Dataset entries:
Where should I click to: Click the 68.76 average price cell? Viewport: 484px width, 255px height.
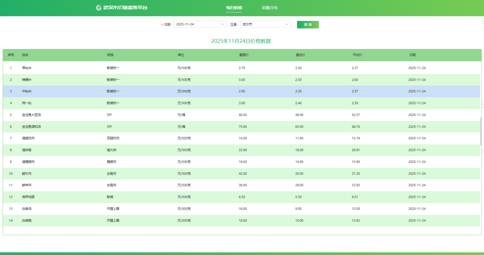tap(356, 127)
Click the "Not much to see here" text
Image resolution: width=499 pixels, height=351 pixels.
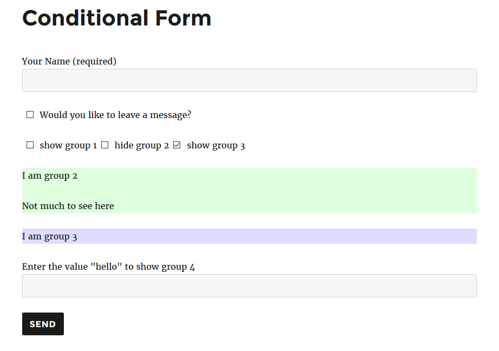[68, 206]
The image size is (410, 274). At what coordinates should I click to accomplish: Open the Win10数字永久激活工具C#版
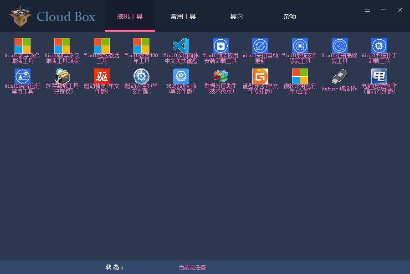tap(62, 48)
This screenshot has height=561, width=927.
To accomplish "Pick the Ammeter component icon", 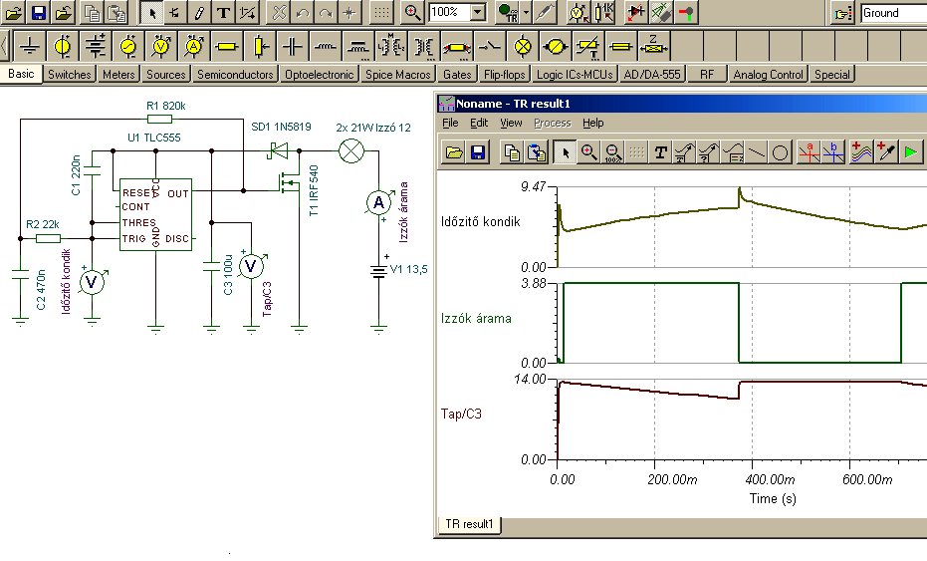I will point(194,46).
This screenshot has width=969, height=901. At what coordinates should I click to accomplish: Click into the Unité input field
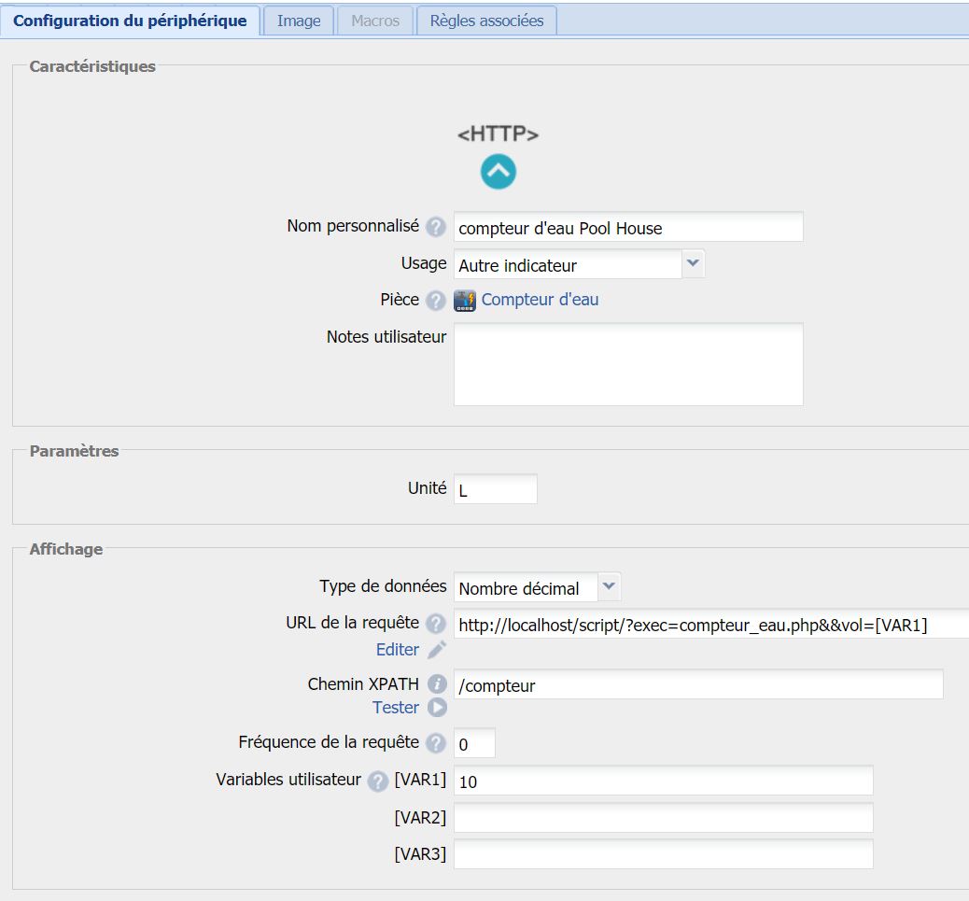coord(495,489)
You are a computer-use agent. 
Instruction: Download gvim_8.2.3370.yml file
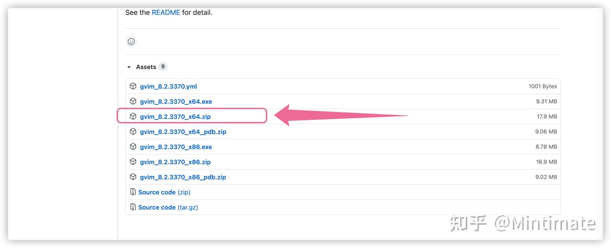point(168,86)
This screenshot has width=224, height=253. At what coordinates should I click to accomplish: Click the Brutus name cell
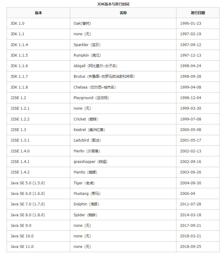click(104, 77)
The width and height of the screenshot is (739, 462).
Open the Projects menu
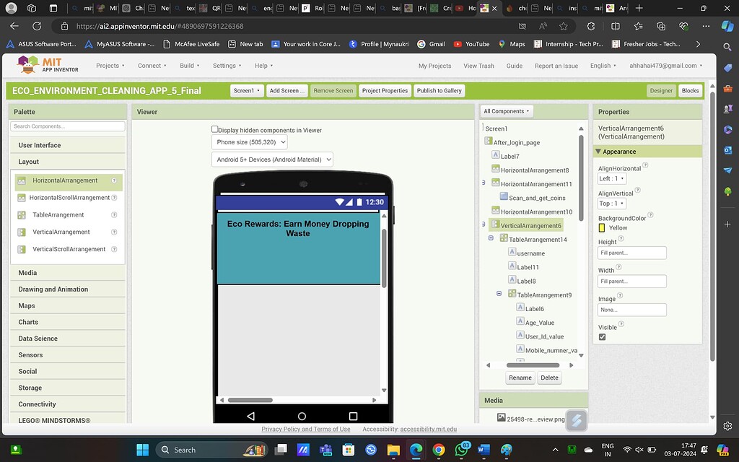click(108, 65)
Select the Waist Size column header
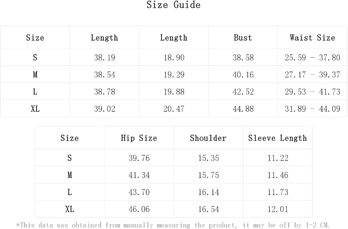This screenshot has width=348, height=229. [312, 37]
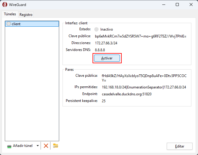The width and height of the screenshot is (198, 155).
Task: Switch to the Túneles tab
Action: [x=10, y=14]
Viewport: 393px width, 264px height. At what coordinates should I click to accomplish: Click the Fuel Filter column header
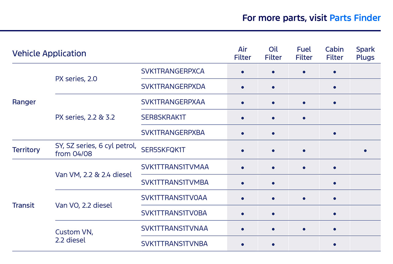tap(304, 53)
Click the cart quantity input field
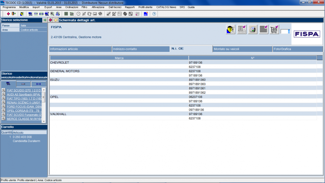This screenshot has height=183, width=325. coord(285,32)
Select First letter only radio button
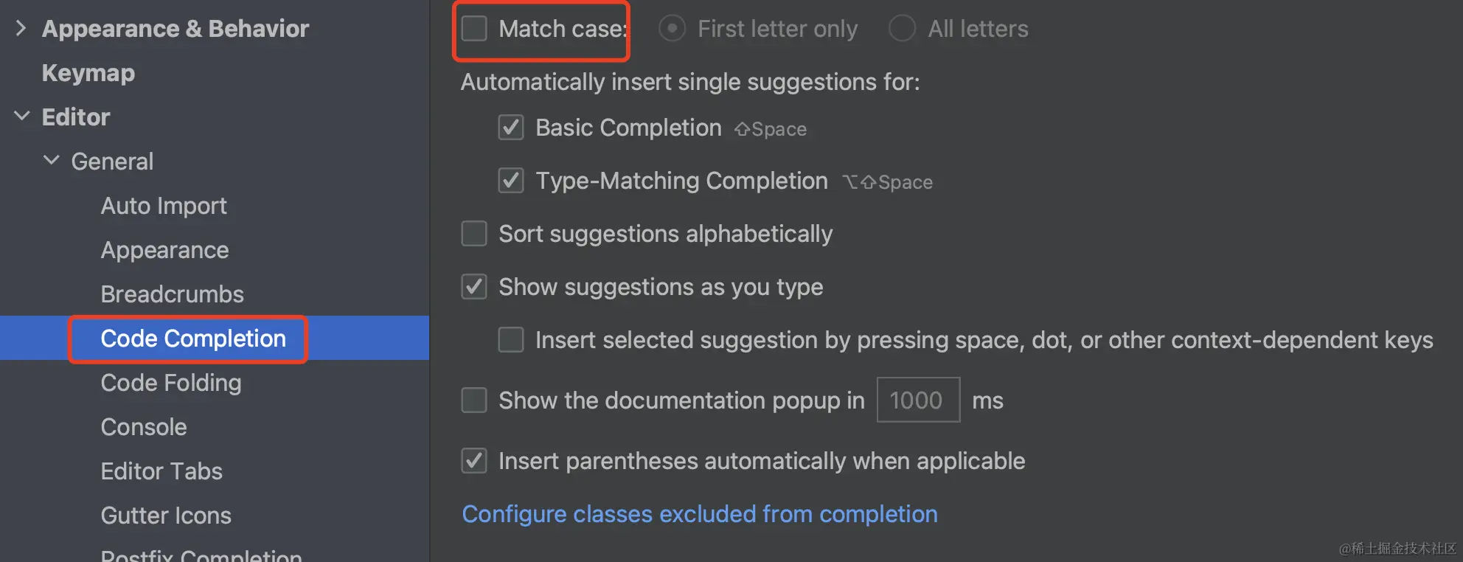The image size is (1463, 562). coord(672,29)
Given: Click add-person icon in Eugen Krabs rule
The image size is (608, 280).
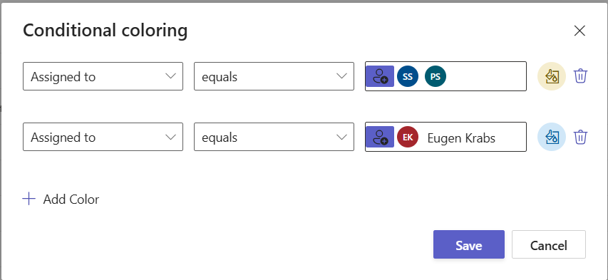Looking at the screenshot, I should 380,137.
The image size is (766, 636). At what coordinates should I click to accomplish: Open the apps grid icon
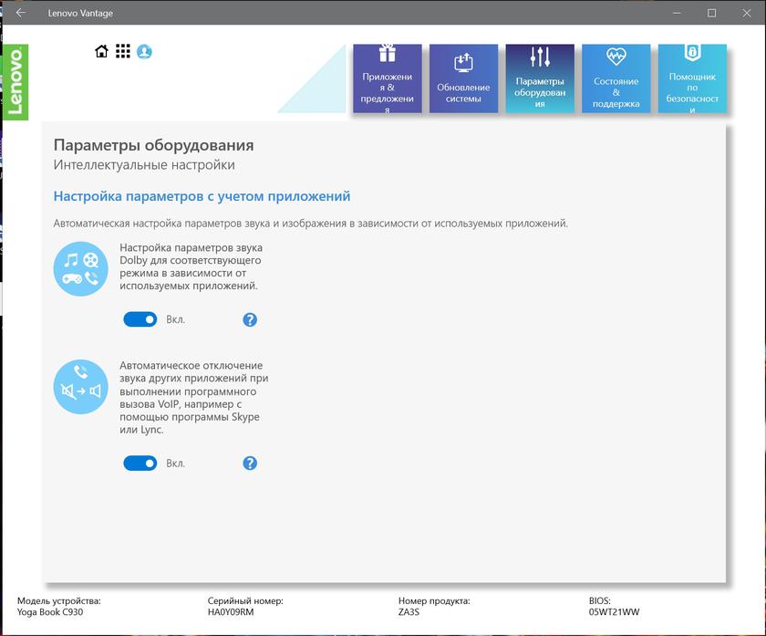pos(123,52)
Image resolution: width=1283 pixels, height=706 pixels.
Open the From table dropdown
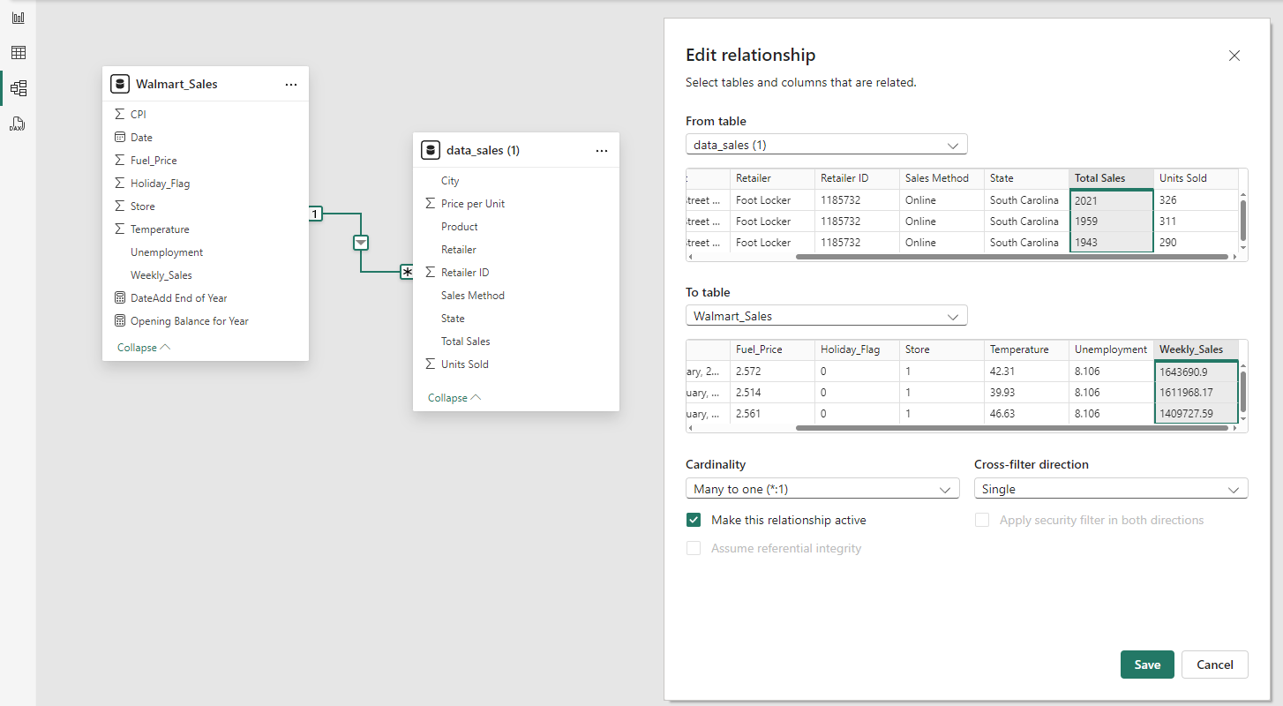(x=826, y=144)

TRY IT: Omit all pictures and write out, exactly, only the lines from the line containing "Image resolution: width=1283" through the last line of the entries above.

OUTPUT BELOW:
Image resolution: width=1283 pixels, height=706 pixels.
Open the From table dropdown
(x=826, y=144)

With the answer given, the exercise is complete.